The Opinions of LHS Students
The Opinions of LHS Students
By Mckensie Garner April 18, 2023
Whether it was in a classroom, on the news, at work, at a family get-together, or on social media, there’s one scene we’ve all seen before: It starts with a harmless conversation - maybe about the weather, a celebrity, or a recent event- and it’s all fun and games right up until the moment politics get involved. That’s when someone pulls an unknown source from who knows where to somehow undeniably prove that there’s one particular political party who’s to blame for everything that’s wrong with the world. Sound familiar?
I’m not much of the political type, but sometimes it’s hard to feel the strength of a current until you try to resist it, and sometimes it takes being on the outside before you can see what’s been there all along. So I always watch these manifestations of political polarization from the sidelines and can’t help but wonder if my lack of political affiliation somehow contributed to my ability to stay out of these seemingly useless political arguments.
227 years ago, at the very young stages of a free american country, our founding fathers had a similar view. In Washington's farewell speech, he advocates against political parties saying, “It agitates the community with ill founded jealousies and…kindles the animosity of one part against another”. Is it just me or is it unnerving to see just how accurately he seems to have predicted the effects of these political parties on our country?
According to NYT, 38% of democrats and 19% of republicans are living in a political bubble. This means that many people are likely convinced that every political belief they hold so dear is true simply because that’s what everyone around them believes. Research also shows that the same thing also happens on social media, with highly emotional moral topics being more likely to spread faster to only the sites with similar political beliefs.

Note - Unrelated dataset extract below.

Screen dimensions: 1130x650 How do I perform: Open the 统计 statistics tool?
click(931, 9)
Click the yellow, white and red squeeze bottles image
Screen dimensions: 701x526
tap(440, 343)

Now, I know, this is where you expect me to tell you why I’m right, or tell you everything you're doing wrong and chastise you with exactly how it must be fixed. But is this really anyone’s fault? It seems like polarization is just what inevitably happens when two half truths are put on the opposite sides of a spectrum and then we try to ask who’s right.
So instead of telling you why I’m right, I’ll tell you the one and only thing that I do know for sure: that I, just like you, really don’t know anything. So no matter how convincing an argument is or how hard anyone fights, no one will ever win. And the only point I’d ever prove is just how easily we get distracted by the question of who's right that we fail to ask the simple question of what’s right. So while I let you decide for yourself what’s right - free from any obligations - let’s not know anything together.